No livro “Bananas, Beaches and Bases: Making Feminist Sense of International Politics” (2014), Cynthia Enloe destaca como a militarização é profundamente enraizada em construções de gênero, refletindo e reforçando normas tradicionais de masculinidade. Enloe argumenta que as atividades militares e estratégias de segurança têm impactos específicos nas mulheres e nas relações de gênero em contextos globais, onde as mulheres frequentemente são relegadas a papéis secundários e estigmatizadas como dependentes, mesmo em situações de guerra, quando muitas vezes são responsáveis por sustentar suas famílias e comunidades, enfrentando desafios econômicos e sociais únicos em meio à instabilidade (ENLOE, 2014).
Em muitos contextos de conflito armado, as mães se tornam agentes de resistência, lutando por justiça, igualdade e direitos humanos. Como as Abuelas de Plaza de Mayo, um grupo de avós que se organizaram em torno da maternidade e da avosidade para protestar contra uma ditadura brutal e os desaparecimentos forçados na Argentina, vestidas de lenços brancos. E que com esforços incansáveis e apoio estatal, judicial e da sociedade, conseguiram recuperar a identidade de mais de 130 desses netos (FOLHA DE S. PAULO, 2023). Suas experiências como cuidadoras e protetoras de suas famílias as motivam a se envolver ativamente na luta por um futuro mais seguro e justo para seus filhos e comunidades. Em Israel, o The Four Mothers é um dos movimentos de protesto anti-guerra mais bem-sucedidos da história tendo como um dos seus slogans “Nossos maridos estavam lutando nessa guerra enquanto nossos filhos ainda eram bebês. Não queremos que nossos netos ainda estejam lutando” (GODVIN, 2022), um posicionamento de grande impacto, principalmente “em uma sociedade como Israel, que glorifica a maternidade como um “papel público” para servir aos objetivos nacionais” (LEMISH; BARZEL, 2000, p.02).

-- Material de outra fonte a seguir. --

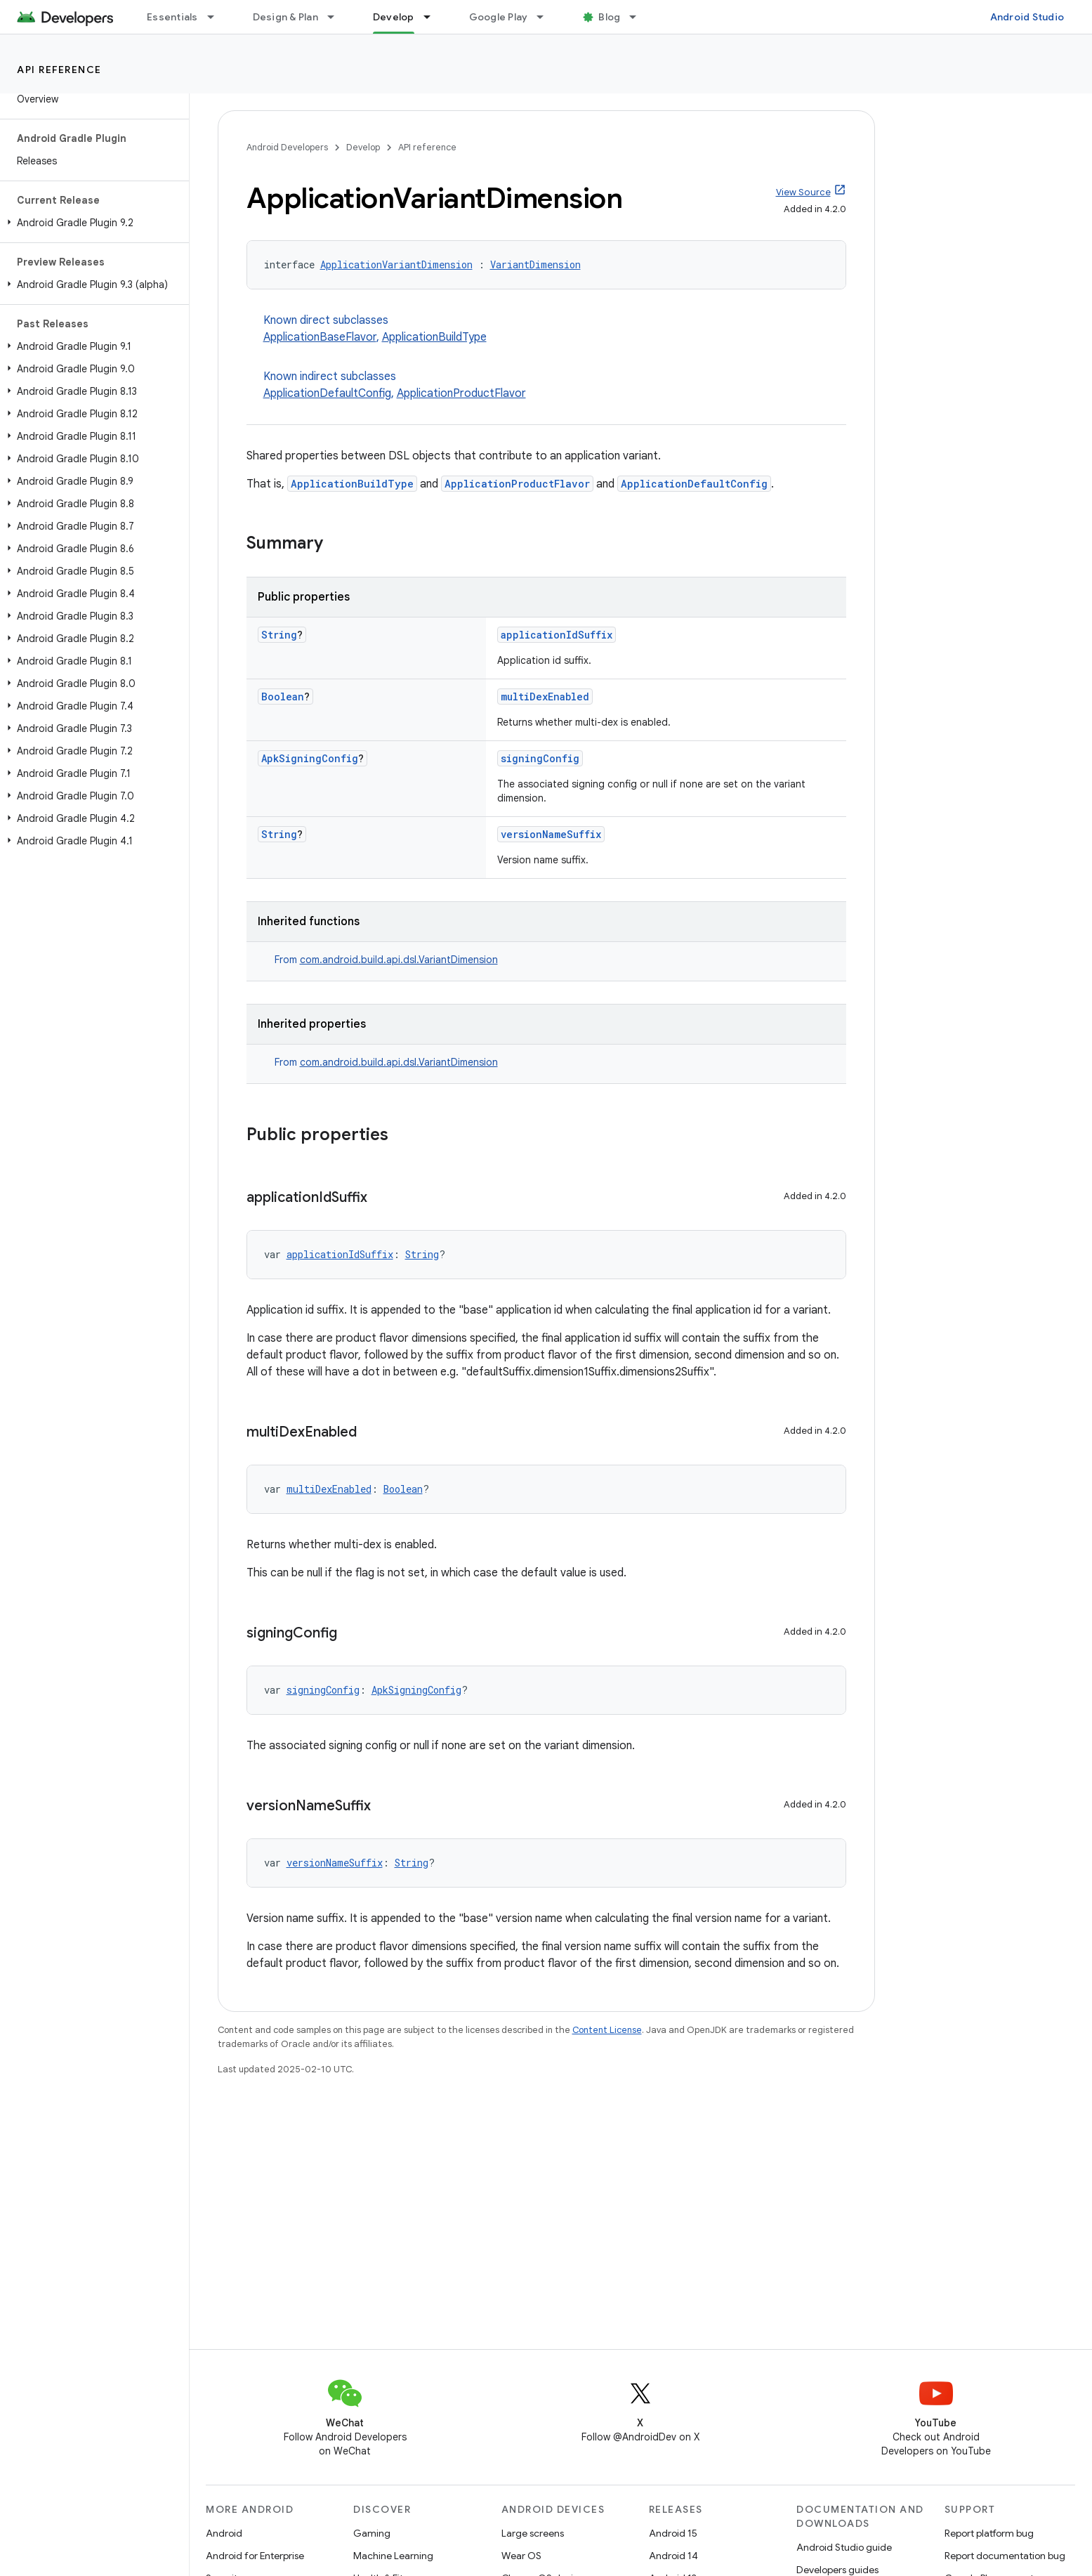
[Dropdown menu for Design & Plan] (337, 17)
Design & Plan (285, 17)
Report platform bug (989, 2533)
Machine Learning (393, 2555)
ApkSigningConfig (309, 758)
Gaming (371, 2533)
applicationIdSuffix (556, 634)
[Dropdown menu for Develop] (433, 17)
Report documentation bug (1005, 2555)
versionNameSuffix (551, 834)
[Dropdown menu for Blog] (639, 17)
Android (224, 2533)
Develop (363, 147)
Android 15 (673, 2533)
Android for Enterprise (255, 2555)
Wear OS (521, 2555)
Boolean (282, 696)
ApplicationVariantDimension (396, 264)
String (279, 634)
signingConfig (540, 758)
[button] (91, 222)
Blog (609, 17)
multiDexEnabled (545, 696)
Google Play (498, 17)
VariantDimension (535, 264)
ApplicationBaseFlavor (319, 337)
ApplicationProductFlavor (461, 393)
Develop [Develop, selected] (393, 17)
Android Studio (1027, 17)
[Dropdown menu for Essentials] (217, 17)
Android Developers (287, 147)
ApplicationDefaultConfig (327, 393)
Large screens (532, 2533)
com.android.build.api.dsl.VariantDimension (399, 959)
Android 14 (673, 2555)
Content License (607, 2030)
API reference (59, 69)
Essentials (172, 17)
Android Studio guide (844, 2547)
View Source (803, 192)
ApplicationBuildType (434, 337)
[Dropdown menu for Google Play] (546, 17)
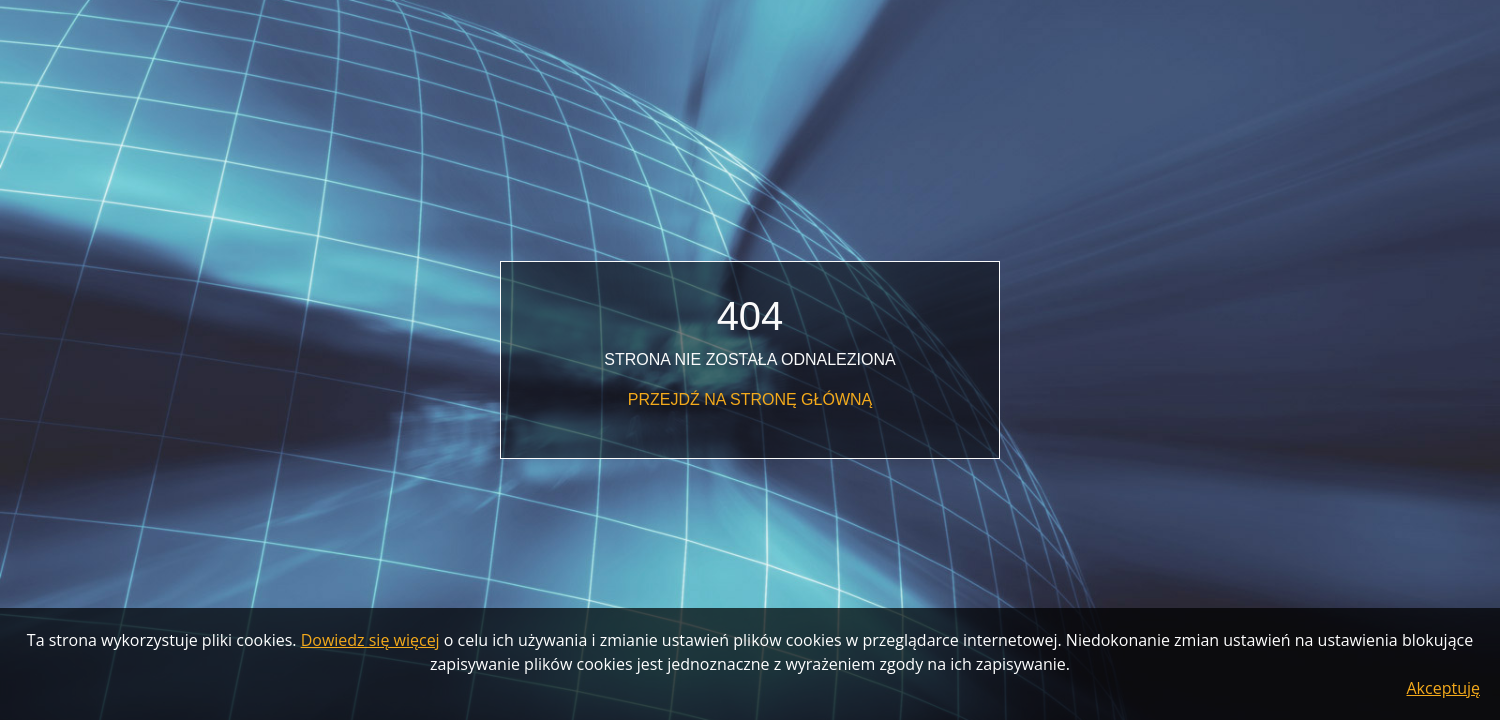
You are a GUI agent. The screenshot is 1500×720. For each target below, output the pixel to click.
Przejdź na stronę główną (750, 399)
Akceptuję (1444, 688)
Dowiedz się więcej (370, 640)
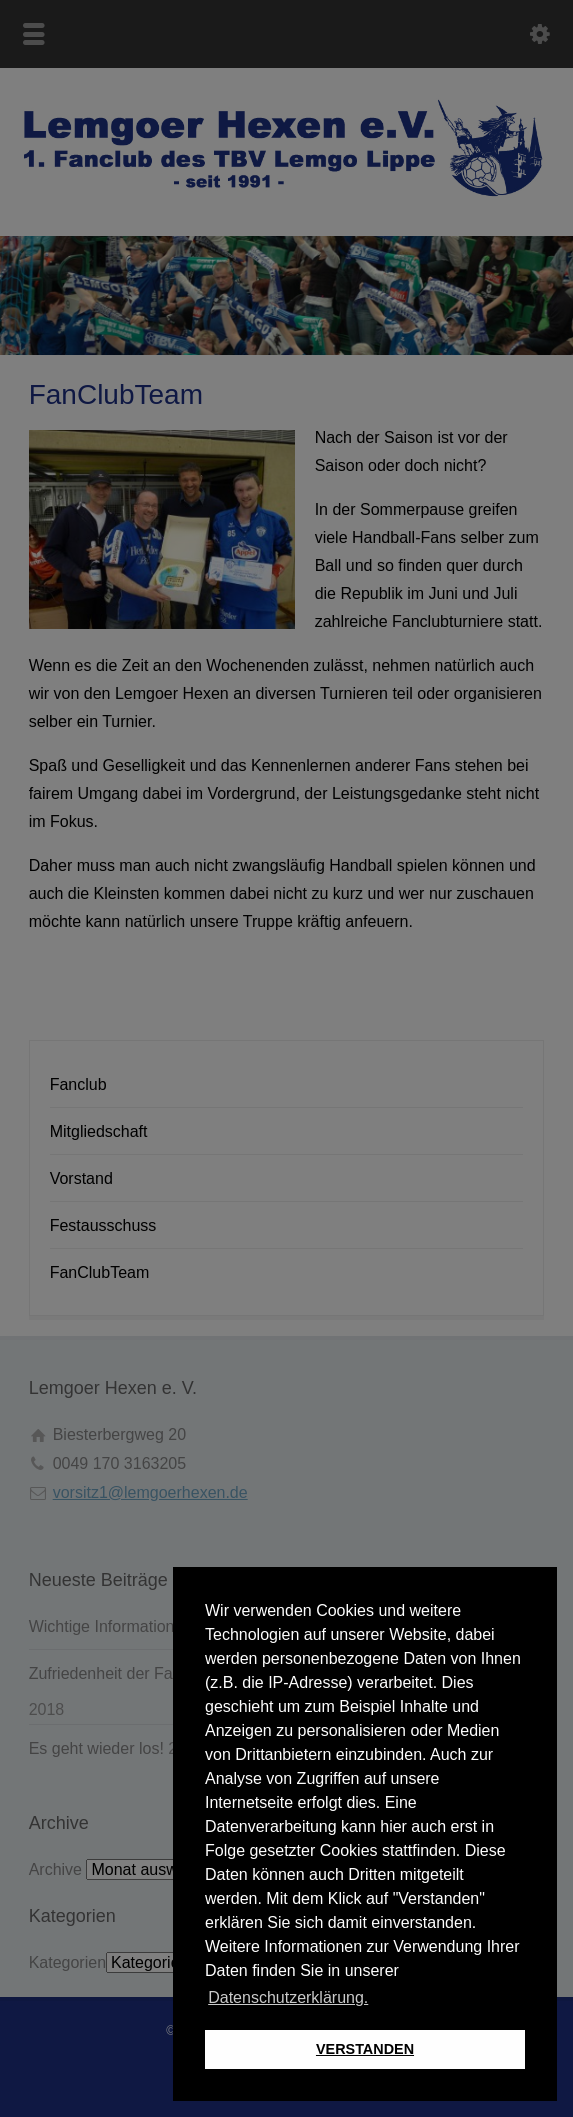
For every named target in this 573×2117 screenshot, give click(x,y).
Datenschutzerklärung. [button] (288, 1997)
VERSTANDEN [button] (365, 2049)
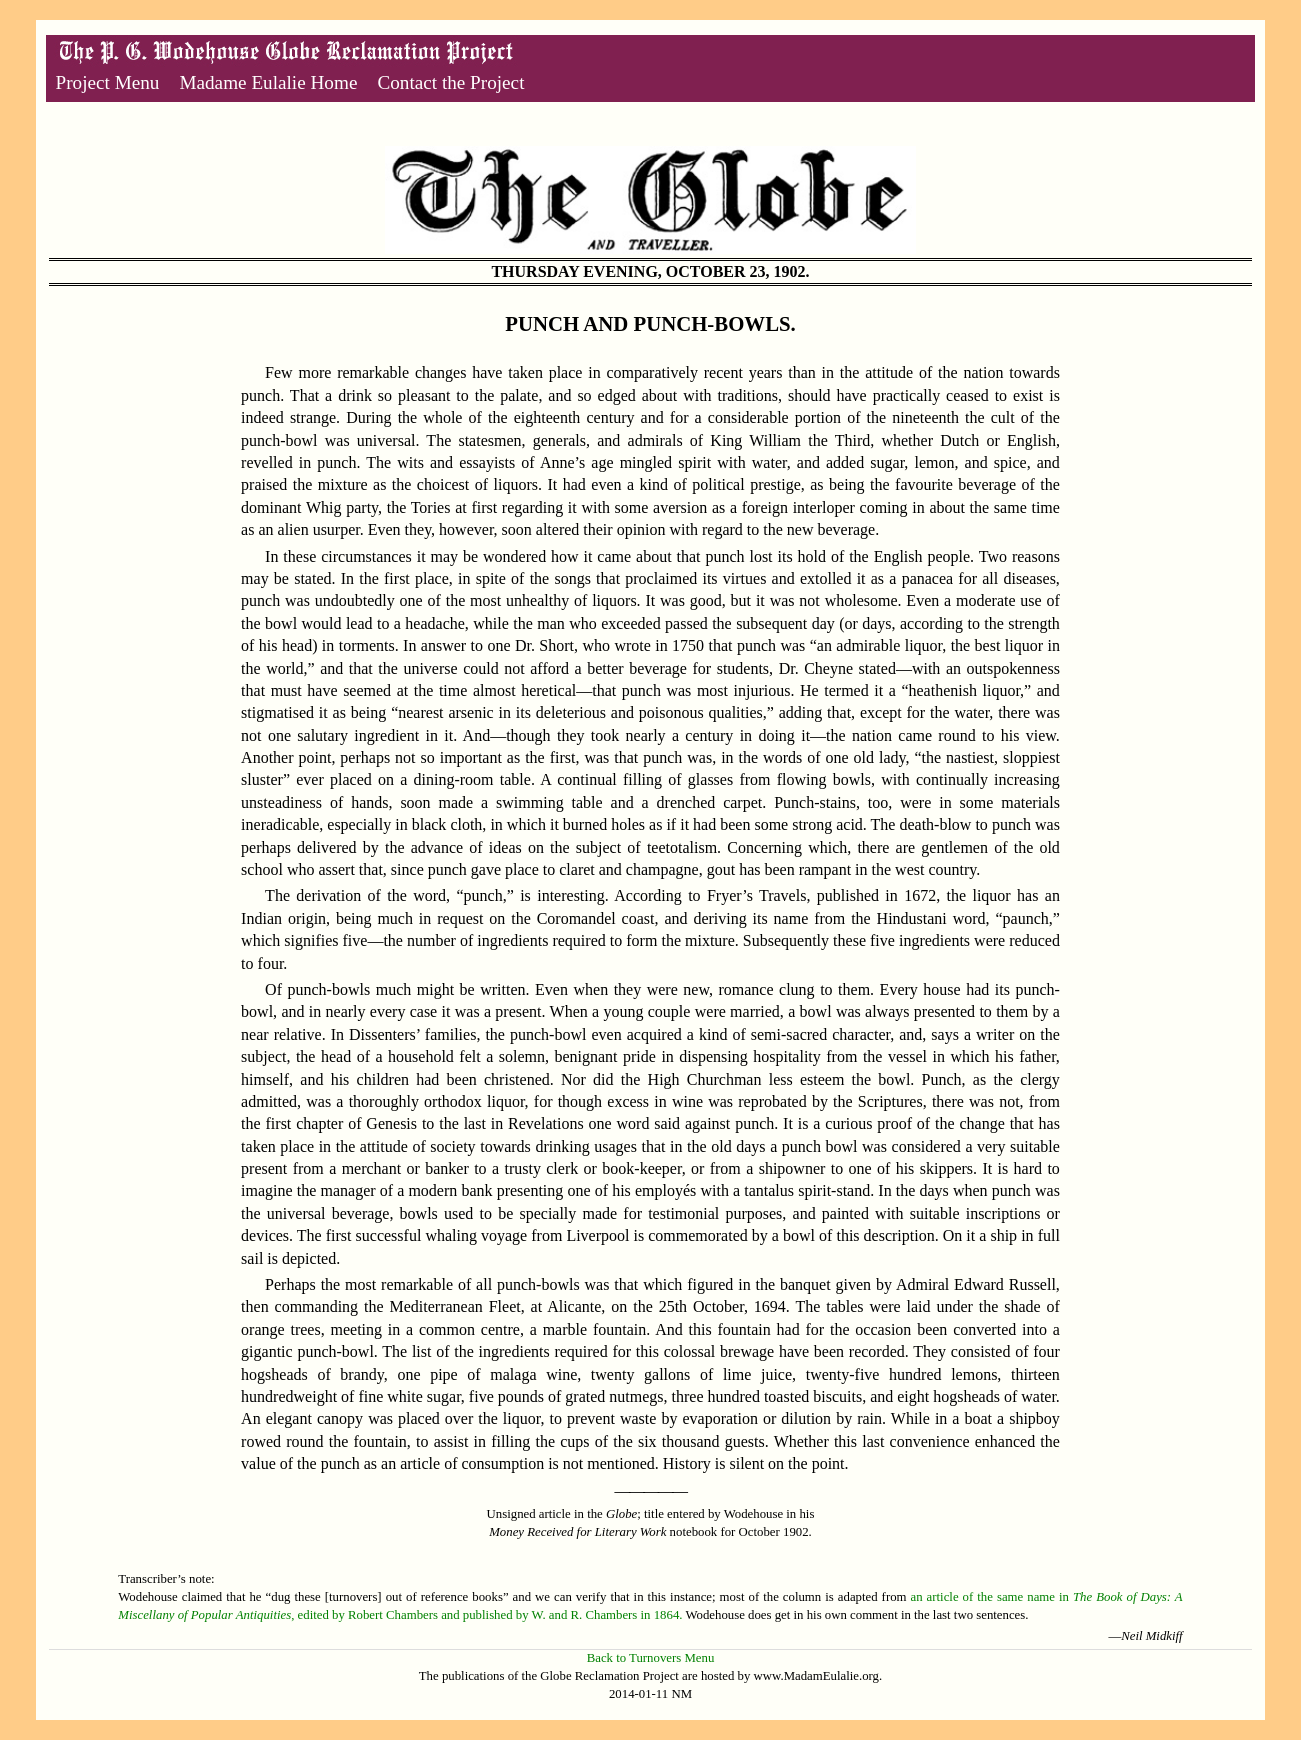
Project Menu (108, 82)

Diante dos desafios trazidos pela militarização em suas comunidades, as mães são motivadas a levantarem-se contra as formas de estruturas militares, assumindo um papel ativo na resistência. Elas desafiam as normas estabelecidas, liderando movimentos locais para protestar contra estruturas opressivas, cientes dos impactos negativos que estas podem ter na segurança, economia e coesão social de seus entornos. Essas mães muitas vezes enfrentam impactos específicos dos conflitos armados, incluindo violência sexual, deslocamento forçado, perda de entes queridos e acesso limitado a serviços básicos, como saúde e educação, também enfrentando desafios únicos ao cuidar de crianças traumatizadas pelo conflito e ainda assim contribuindo para mudanças culturais e institucionais dentro desses cenários. O amor materno e o desejo instintivo de proteger os filhos são considerados na nossa sociedade como características essenciais da feminilidade e consequentemente de fraqueza. Porém, a força atribuída ao amor materno parece legitimar quase qualquer forma de ação, incluindo protestos e até mesmo rebelião.
REFERÊNCIAS
ENLOE, Cynthia, Bananas, Beaches and Bases: Making Feminist Sense of International Politics, Berkeley: University of California Press, 2014.
FOLHA DE S.PAULO, Avós da Praça de Maio encontram 133º neto sequestrado pela ditadura, Folha de S.Paulo, disponível em: <https://www1.folha.uol.com.br/mundo/2023/07/avos-da-praca-de-maio-encontram-133o-neto-sequestrado-pela-ditadura.shtml>.
GODVIN, Morgan, Mothers and War, JSTOR Daily, 2022, disponível em: <https://daily.jstor.org/mothers-and-war/>.
LEMISH, Dafna; BARZEL, Inbal, “Four Mothers” The Womb in the Public Sphere, 2000.